__Assigned task__.
Filter the listing below, keeping only the lines with the word "computer".
----
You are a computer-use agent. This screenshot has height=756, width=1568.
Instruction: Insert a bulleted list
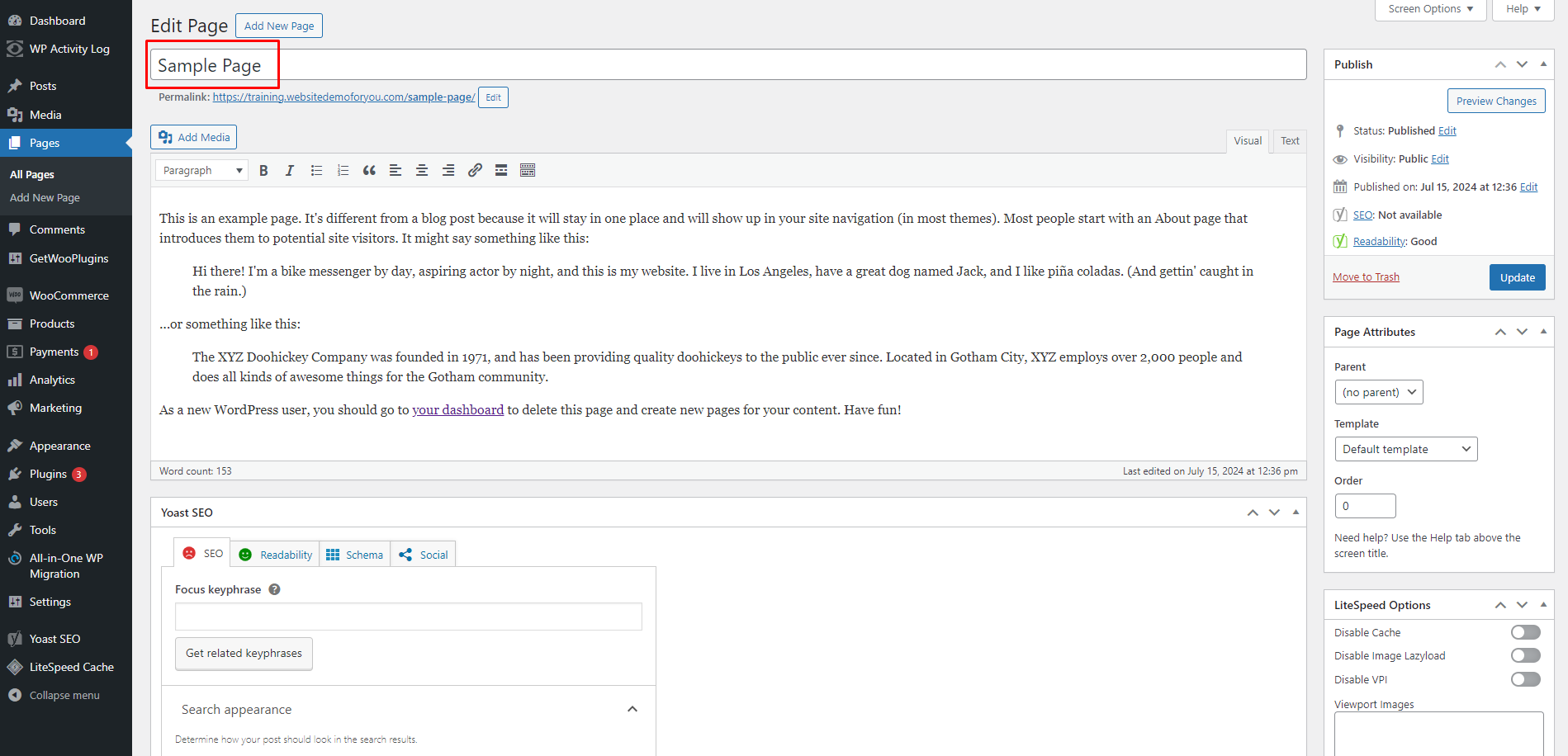(x=316, y=170)
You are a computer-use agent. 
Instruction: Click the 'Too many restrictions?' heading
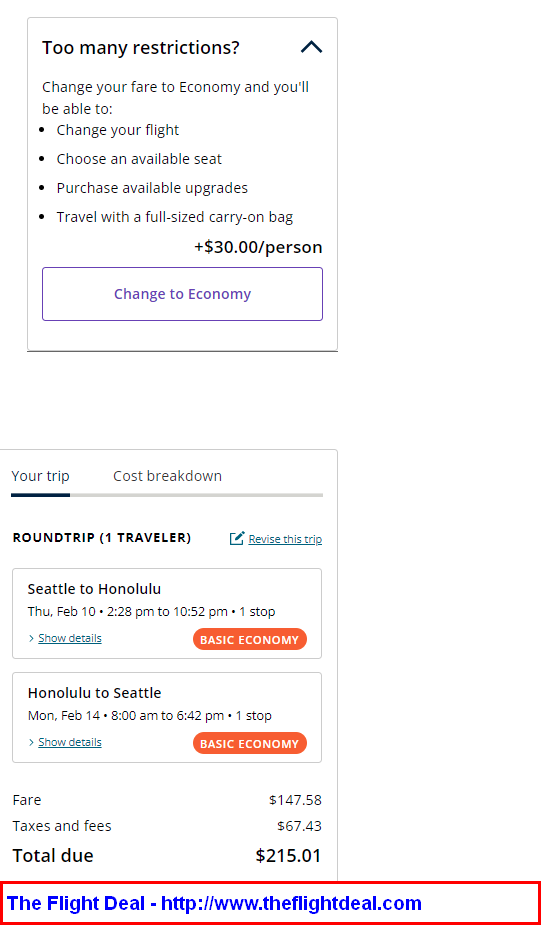click(140, 48)
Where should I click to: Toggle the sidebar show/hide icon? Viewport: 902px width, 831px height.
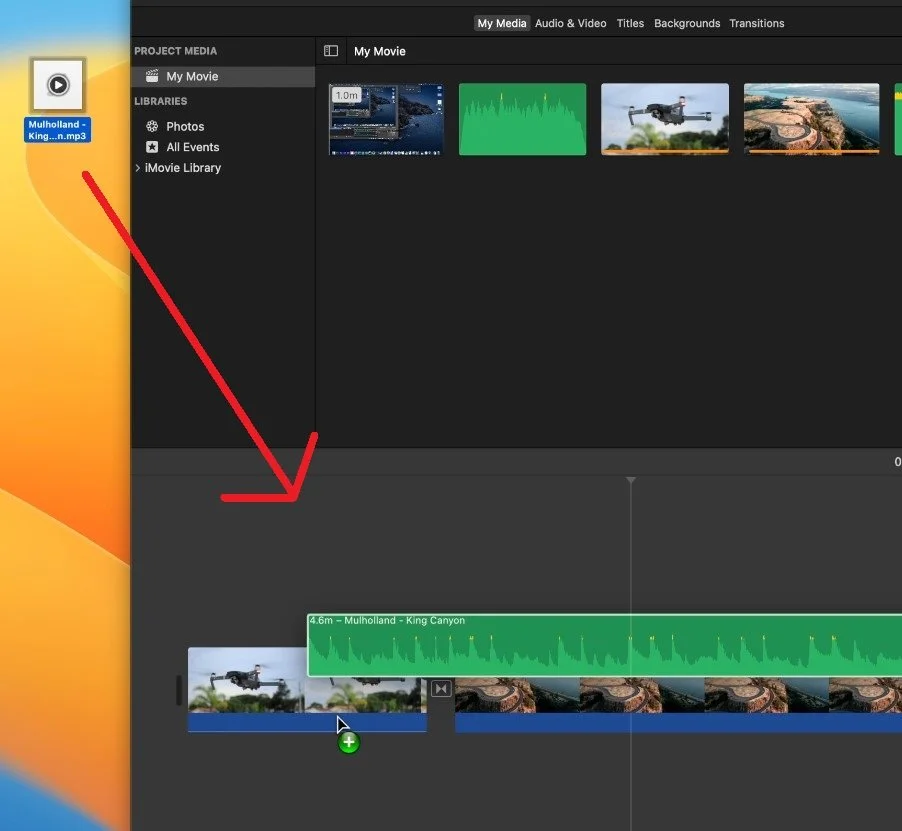click(x=331, y=51)
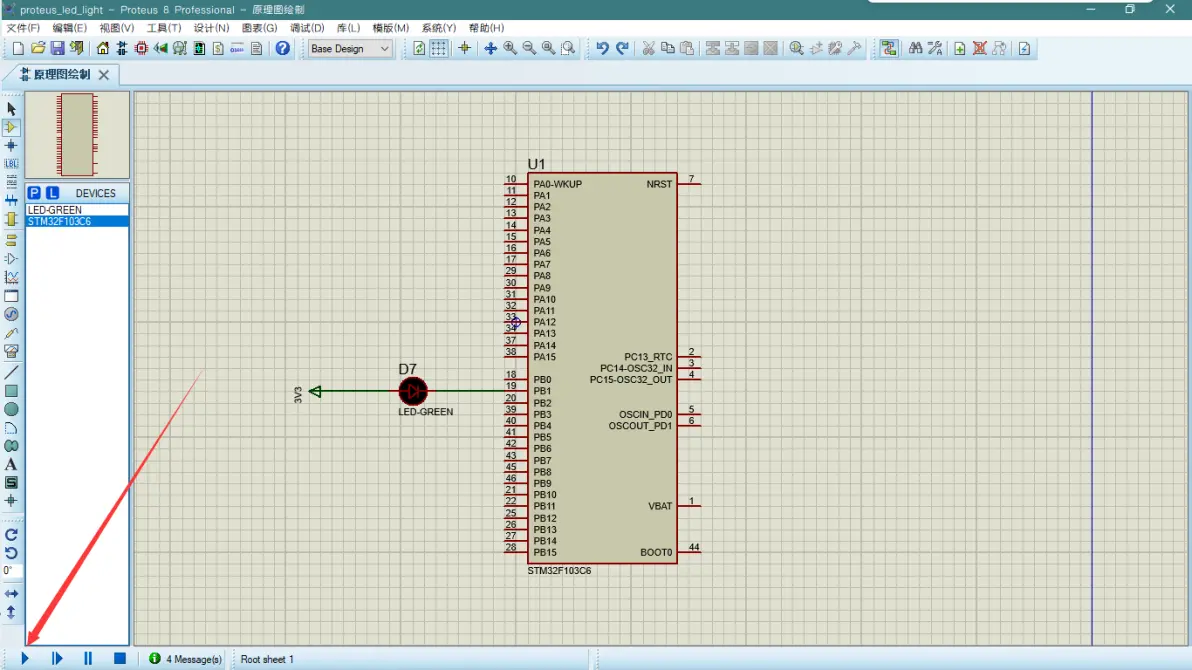Click the Zoom In magnifier icon
Viewport: 1192px width, 670px height.
[510, 48]
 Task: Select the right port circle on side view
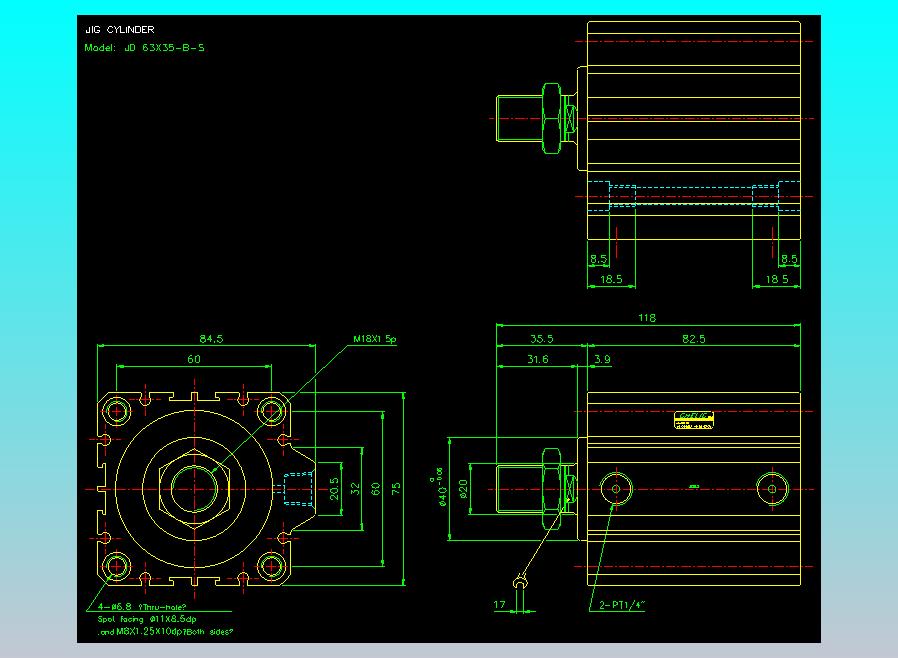tap(771, 488)
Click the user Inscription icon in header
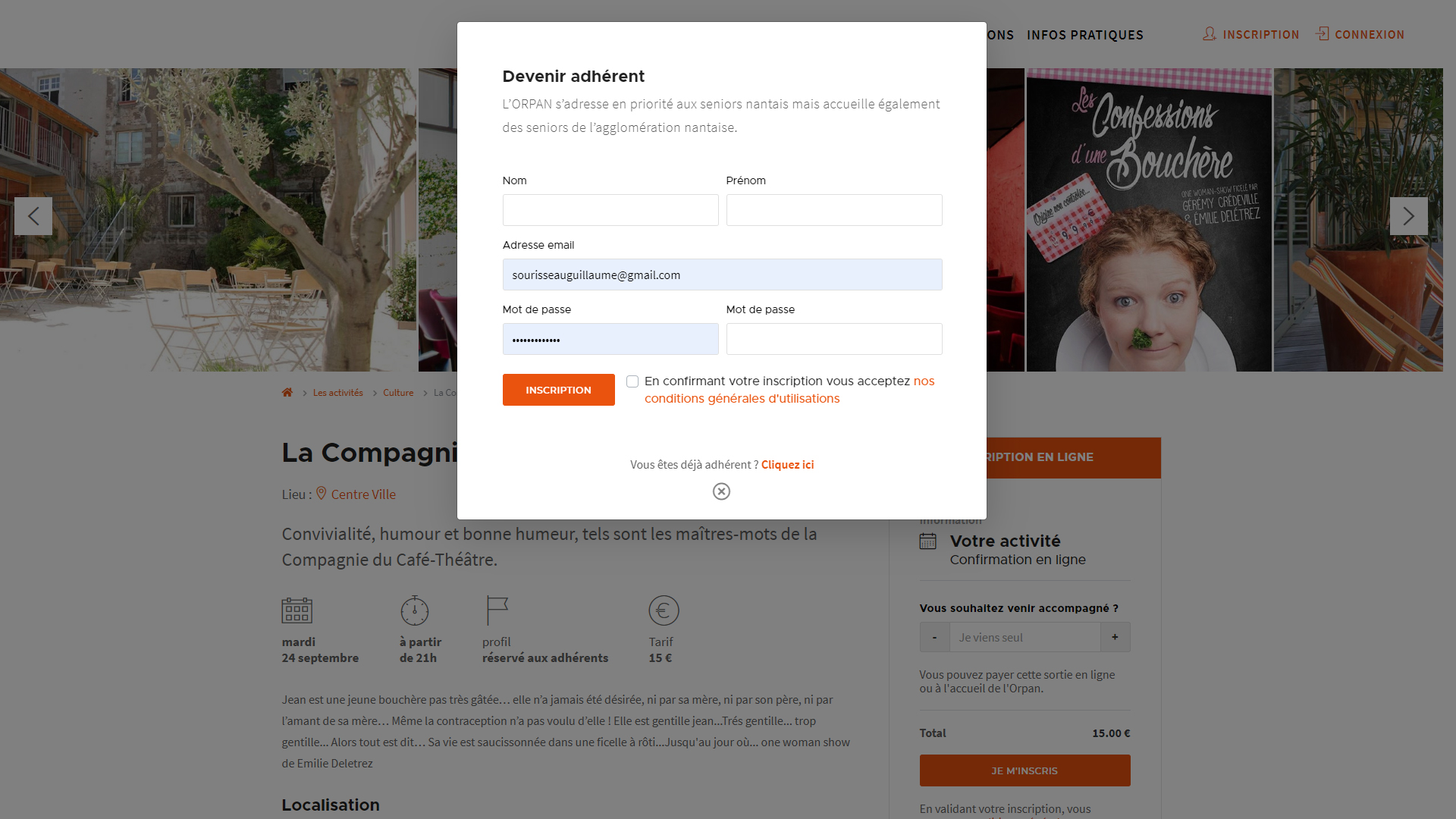Image resolution: width=1456 pixels, height=819 pixels. 1210,34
----
__Result of the exercise__.
You are a computer-use agent. This screenshot has height=756, width=1568.
You are a computer-use agent. 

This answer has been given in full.